**ENTRIES SUPPLIED**
◆ ◆ ◆ ◆ ◆

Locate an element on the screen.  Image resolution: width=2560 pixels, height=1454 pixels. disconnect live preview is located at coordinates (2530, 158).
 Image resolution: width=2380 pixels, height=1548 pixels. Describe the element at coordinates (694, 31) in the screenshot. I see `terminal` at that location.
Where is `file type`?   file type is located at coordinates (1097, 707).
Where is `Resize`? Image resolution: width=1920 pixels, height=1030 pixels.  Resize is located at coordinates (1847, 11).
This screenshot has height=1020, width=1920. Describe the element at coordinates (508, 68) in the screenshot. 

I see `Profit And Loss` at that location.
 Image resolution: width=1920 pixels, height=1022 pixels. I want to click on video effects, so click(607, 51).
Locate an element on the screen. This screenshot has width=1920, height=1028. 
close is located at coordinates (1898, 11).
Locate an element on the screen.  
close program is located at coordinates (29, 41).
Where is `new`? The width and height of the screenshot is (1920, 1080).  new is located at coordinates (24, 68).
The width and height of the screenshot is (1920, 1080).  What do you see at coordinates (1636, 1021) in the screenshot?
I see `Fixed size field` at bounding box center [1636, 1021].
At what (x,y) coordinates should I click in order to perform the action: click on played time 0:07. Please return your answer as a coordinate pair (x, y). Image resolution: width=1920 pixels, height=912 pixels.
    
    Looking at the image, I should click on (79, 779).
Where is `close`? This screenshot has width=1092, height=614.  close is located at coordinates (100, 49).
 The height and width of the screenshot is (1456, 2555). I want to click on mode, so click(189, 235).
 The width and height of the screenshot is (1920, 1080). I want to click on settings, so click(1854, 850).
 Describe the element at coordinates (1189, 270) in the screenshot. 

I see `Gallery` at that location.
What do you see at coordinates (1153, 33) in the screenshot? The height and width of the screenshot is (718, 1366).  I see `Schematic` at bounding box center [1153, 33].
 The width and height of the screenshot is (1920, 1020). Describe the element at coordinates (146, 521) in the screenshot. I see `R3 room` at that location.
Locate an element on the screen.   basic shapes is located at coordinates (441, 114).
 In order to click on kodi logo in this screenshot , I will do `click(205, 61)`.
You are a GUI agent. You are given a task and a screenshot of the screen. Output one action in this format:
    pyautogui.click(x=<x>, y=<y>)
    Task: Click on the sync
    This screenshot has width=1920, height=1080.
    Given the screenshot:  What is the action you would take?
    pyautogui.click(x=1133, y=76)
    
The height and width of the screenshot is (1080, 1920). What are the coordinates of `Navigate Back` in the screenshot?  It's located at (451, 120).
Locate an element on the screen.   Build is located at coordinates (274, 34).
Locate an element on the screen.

◆ ◆ ◆ ◆ ◆

**WHAT NEEDS TO BE DONE**
Transcribe each of the records above line for line, with no changes.

**CORRECT RESULT**
Locate an element on the screen.  Image resolution: width=2560 pixels, height=1454 pixels. disconnect live preview is located at coordinates (2530, 158).
 Image resolution: width=2380 pixels, height=1548 pixels. Describe the element at coordinates (694, 31) in the screenshot. I see `terminal` at that location.
Where is `file type`?   file type is located at coordinates (1097, 707).
Where is `Resize`? Image resolution: width=1920 pixels, height=1030 pixels.  Resize is located at coordinates (1847, 11).
This screenshot has height=1020, width=1920. Describe the element at coordinates (508, 68) in the screenshot. 

I see `Profit And Loss` at that location.
 Image resolution: width=1920 pixels, height=1022 pixels. I want to click on video effects, so click(607, 51).
Locate an element on the screen. This screenshot has width=1920, height=1028. 
close is located at coordinates (1898, 11).
Locate an element on the screen.  
close program is located at coordinates (29, 41).
Where is `new`? The width and height of the screenshot is (1920, 1080).  new is located at coordinates (24, 68).
The width and height of the screenshot is (1920, 1080).  What do you see at coordinates (1636, 1021) in the screenshot?
I see `Fixed size field` at bounding box center [1636, 1021].
At what (x,y) coordinates should I click in order to perform the action: click on played time 0:07. Please return your answer as a coordinate pair (x, y). Image resolution: width=1920 pixels, height=912 pixels.
    
    Looking at the image, I should click on (79, 779).
Where is `close`? This screenshot has width=1092, height=614.  close is located at coordinates (100, 49).
 The height and width of the screenshot is (1456, 2555). I want to click on mode, so click(189, 235).
 The width and height of the screenshot is (1920, 1080). I want to click on settings, so click(1854, 850).
 Describe the element at coordinates (1189, 270) in the screenshot. 

I see `Gallery` at that location.
What do you see at coordinates (1153, 33) in the screenshot? The height and width of the screenshot is (718, 1366).  I see `Schematic` at bounding box center [1153, 33].
 The width and height of the screenshot is (1920, 1020). Describe the element at coordinates (146, 521) in the screenshot. I see `R3 room` at that location.
Locate an element on the screen.   basic shapes is located at coordinates (441, 114).
 In order to click on kodi logo in this screenshot , I will do `click(205, 61)`.
You are a GUI agent. You are given a task and a screenshot of the screen. Output one action in this format:
    pyautogui.click(x=<x>, y=<y>)
    Task: Click on the sync
    This screenshot has width=1920, height=1080.
    Given the screenshot:  What is the action you would take?
    pyautogui.click(x=1133, y=76)
    
The height and width of the screenshot is (1080, 1920). What are the coordinates of `Navigate Back` in the screenshot?  It's located at (451, 120).
Locate an element on the screen.   Build is located at coordinates (274, 34).
Locate an element on the screen.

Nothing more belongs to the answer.